How Resilience Found Hope
More than anything, I wanted to ask the world…
If everyday was about not having enough food, water.
If you carried with you the stench of chronic sweat, fighting off a headache that would not quit.
Having too many health issues, never enough medication.
If it meant not being able to strive past the 6th grade to then go to a job, where no matter how hard you worked, you were fixed in place.
I could see that this was his problem:
The world taught him to be a man, to fight but with the guarantee that he would lose.
Love. Life.
There is no universal meaning.
Everyone inside and outside of this clinic carried with them a different interpretation. Love to the woman I was examining was to stay by his side and carry his children, even if meant another woman was also carrying his baby.

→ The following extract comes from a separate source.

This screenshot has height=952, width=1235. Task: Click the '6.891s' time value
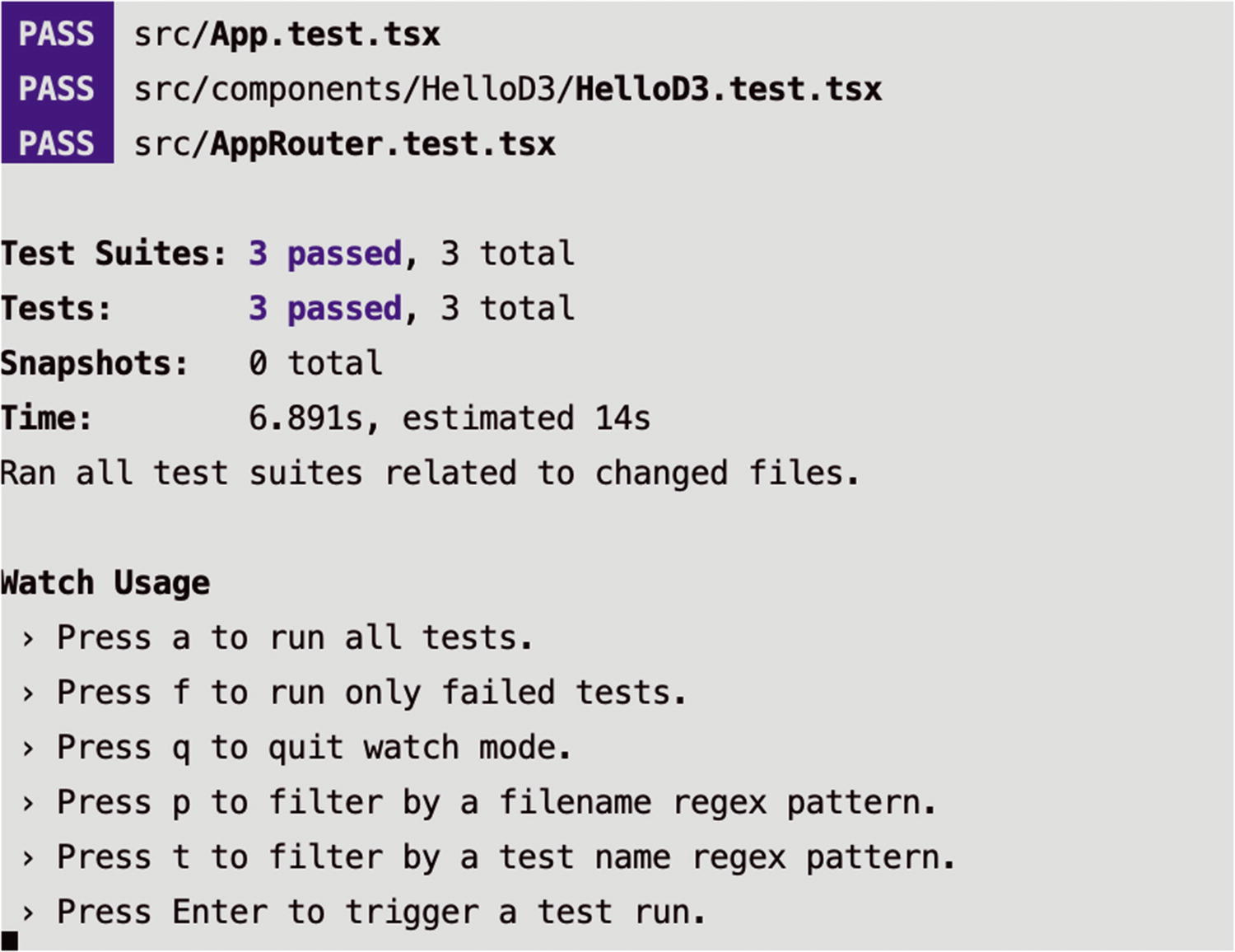point(305,418)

Life, to her was that if she did tell me about her husband’s affairs, her words would make her a taboo.
So I had all the medical questions to ask her, but what I really wanted to ask was:
What is easy for you?
What is life to you?
What is love to you?
If that child you are carrying is a son, what lessons will you teach your son?
If that child is a girl, can you even promise her anything?
Are you allowed to reflect on your life and tell your children—the next generation—to be any different than the society that you live in?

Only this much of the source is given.